What is being asked:
What you should copy is the line containing "Instruction: Open the Power Mode dropdown" and all lines after it in the entries below, exactly and without anything added.

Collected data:
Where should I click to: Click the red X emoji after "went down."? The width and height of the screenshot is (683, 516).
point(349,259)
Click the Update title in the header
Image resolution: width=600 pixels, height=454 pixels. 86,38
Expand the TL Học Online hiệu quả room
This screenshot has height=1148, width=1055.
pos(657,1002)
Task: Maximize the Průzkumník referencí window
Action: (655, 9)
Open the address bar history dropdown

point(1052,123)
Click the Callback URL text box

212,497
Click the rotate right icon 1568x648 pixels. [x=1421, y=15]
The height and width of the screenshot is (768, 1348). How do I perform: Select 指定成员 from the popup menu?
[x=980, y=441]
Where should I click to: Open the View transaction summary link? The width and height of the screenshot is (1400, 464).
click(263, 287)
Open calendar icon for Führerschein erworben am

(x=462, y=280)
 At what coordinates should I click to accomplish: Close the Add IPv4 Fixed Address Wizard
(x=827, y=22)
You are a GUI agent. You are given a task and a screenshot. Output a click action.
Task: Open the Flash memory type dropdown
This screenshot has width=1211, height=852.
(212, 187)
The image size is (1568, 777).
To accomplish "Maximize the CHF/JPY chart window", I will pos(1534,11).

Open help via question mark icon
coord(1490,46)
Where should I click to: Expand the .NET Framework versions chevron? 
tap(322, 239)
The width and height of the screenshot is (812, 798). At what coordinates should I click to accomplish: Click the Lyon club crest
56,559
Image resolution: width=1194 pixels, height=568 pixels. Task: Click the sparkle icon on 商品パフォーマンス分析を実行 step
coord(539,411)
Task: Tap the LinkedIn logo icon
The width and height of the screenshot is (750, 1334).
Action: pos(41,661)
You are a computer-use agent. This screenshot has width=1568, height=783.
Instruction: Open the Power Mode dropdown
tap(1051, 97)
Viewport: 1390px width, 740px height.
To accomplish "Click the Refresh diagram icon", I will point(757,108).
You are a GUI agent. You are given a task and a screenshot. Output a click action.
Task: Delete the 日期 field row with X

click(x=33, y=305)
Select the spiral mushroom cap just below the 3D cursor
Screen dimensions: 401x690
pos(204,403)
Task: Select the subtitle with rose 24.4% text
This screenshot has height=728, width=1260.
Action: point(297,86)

Written reply:
Instruction: Open the Power Mode dropdown
tap(1051, 97)
Viewport: 1390px width, 740px height.
To accomplish "Click the Refresh diagram icon", I will point(757,108).
You are a GUI agent. You are given a task and a screenshot. Output a click action.
Task: Delete the 日期 field row with X

click(x=33, y=305)
Select the spiral mushroom cap just below the 3D cursor
Screen dimensions: 401x690
pos(204,403)
Task: Select the subtitle with rose 24.4% text
This screenshot has height=728, width=1260.
Action: point(297,86)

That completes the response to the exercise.